Last week, my sweetheart and I both came to the realization that we have not been communicating successfully for a while, and with the anticipation of trail, that we wouldn't have time to fix us before I leave. This week, I told my boss and HR my plans to leave my job, and hike the trail. Today, I purchased my one-way flight to California.
Endless emotions from every spectrum have been invading my heart and mind. It's been rough. My heart hurts right now, but I know it will heal in the coming months. I am ready to face PCT, even as I sit here crying while typing this post. I am strong and will become stronger from all this.

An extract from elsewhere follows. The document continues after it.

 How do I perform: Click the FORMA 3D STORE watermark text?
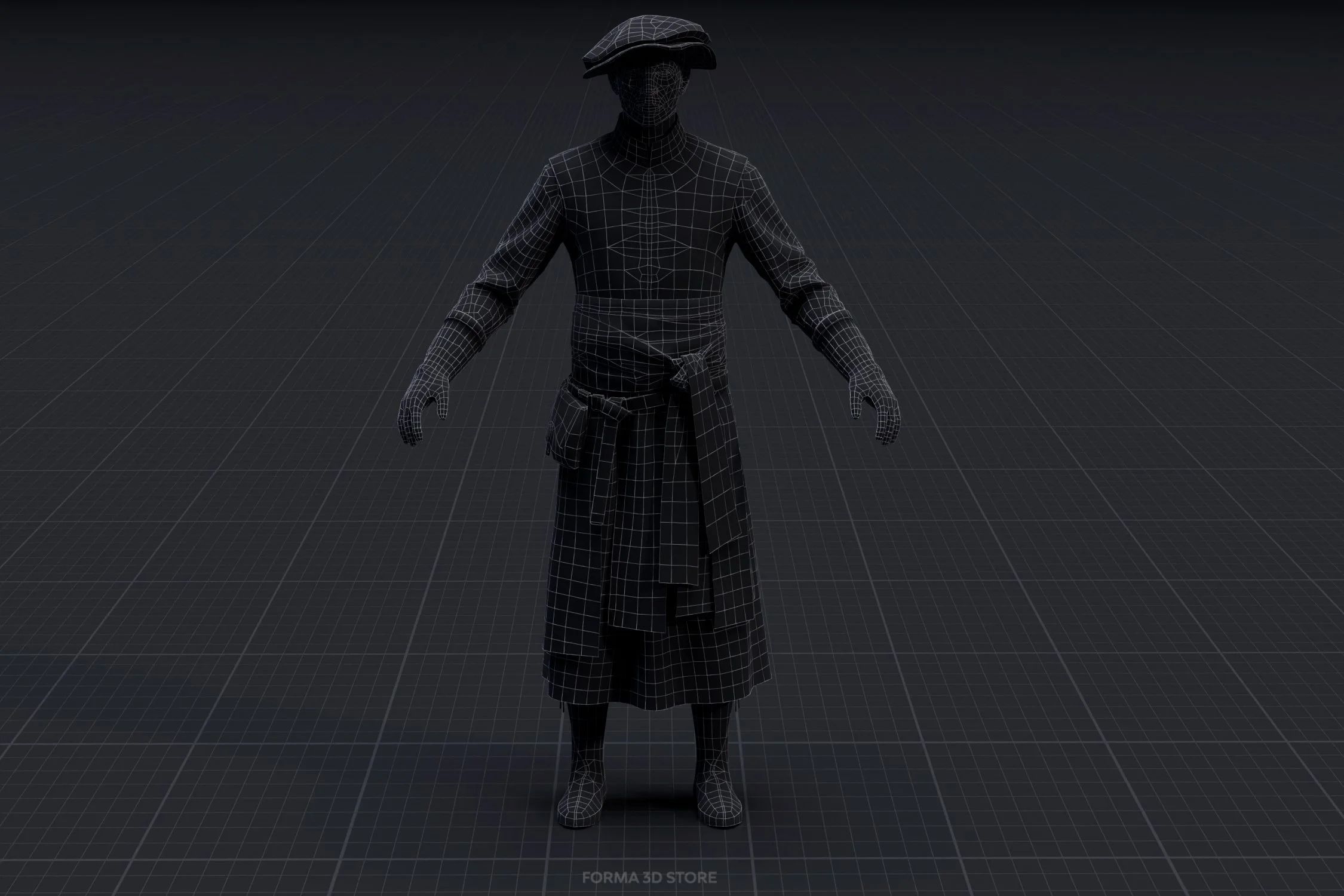649,877

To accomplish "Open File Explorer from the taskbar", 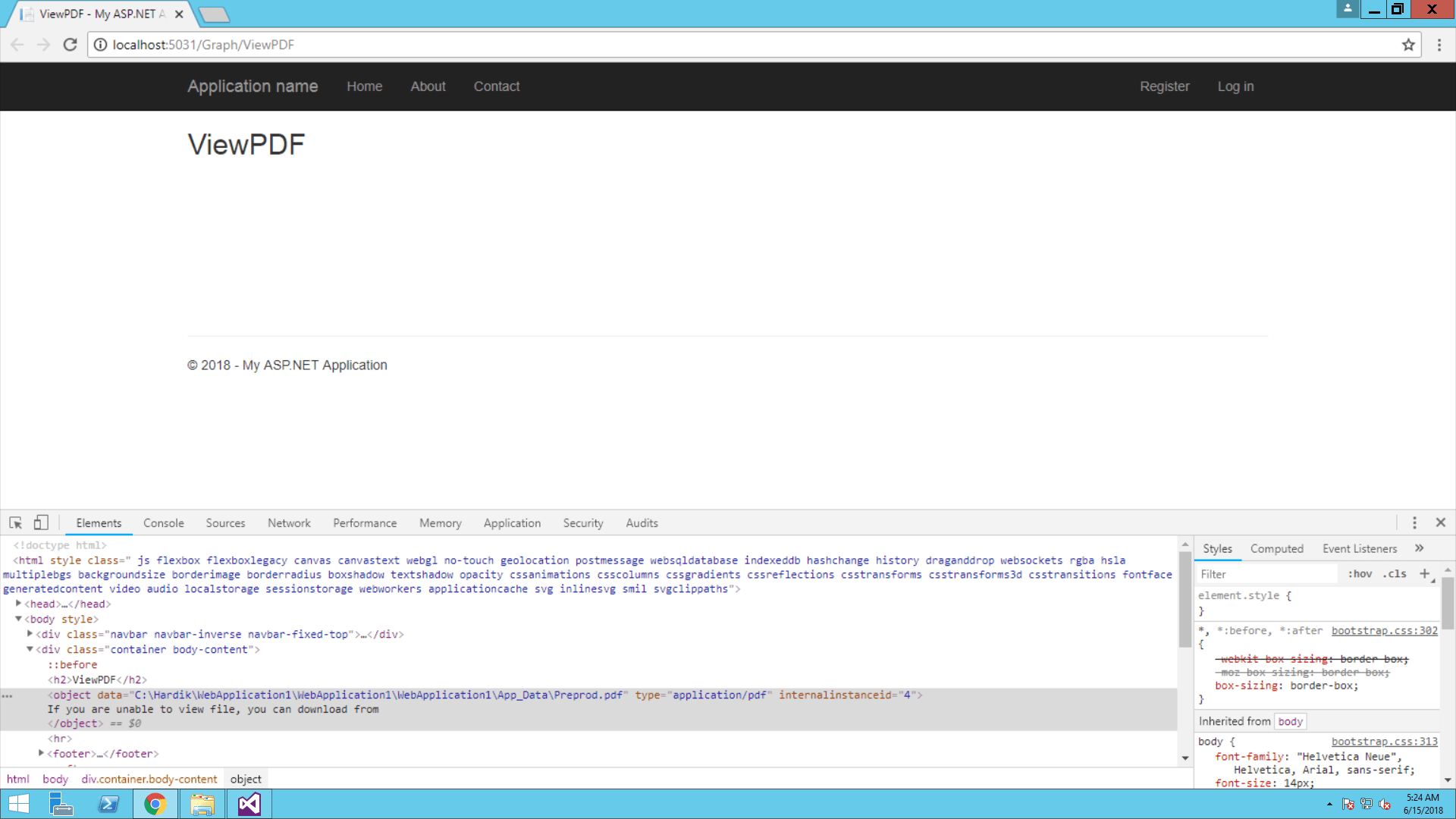I will point(202,803).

To my sweetheart: I wish more than anything that I had your support right now during these emotionally intense final days. You bought me my first PCT book, came to PCT Days with me, attended PCT lectures and and various gear-sales with me, have listen to me blabber for hours about trail-this, and trail-that... It is unfortunate that we have lost the ability to communicate with compassion and respect. I am sorry my plan to hike PCT has brought so much anxiety and stress to you. I hope you are able to heal quickly. I will love you endlessly forever, and will think of you everyday on trail.
I have been so blessed to have so many supportive people helping me though this difficult time, and encouraging me to keep my eyes on the sun, so the shadows fall behind me. Thank you Maha, Becca, Mike, Tamara, Leah, Carolyn, Jonathan, Caroline, Lacy, Lanita, Mallory, Lindsey, Kim, and Josh for your love. You are seriously the best things in my life right now.
A special thanks to my Mom, who at first hated the idea of me spending 5-months outside, but now is more supportive than ever. She has listened to me cry endlessly about my unfortunate relationship issues, and now also believes trail is the best thing for me at this time in my life. She has moved beyond being just my mother, and is now truly my best friend.
Another special thanks to my Aunt Tammy and Uncle Bill, who have been setting me up with the right gadgets for trail, loaning me $ for my student loans while away, and for your love, guidance and support. You're a blessing to me.
And a final special thanks to Nan, Marty, Emmett, and Owen for taking me into your home on this final month before I leave. You funded me purchasing my tent a few months ago, and now, are letting me sleep in your guest bed... possibly the last bed I will sleep in until October. I love you. I love you guys so much. I can not possibly thank you enough for everything.
4/15/2015 03:29:17 am
Buen trabajo prima!! i feel very happy for you!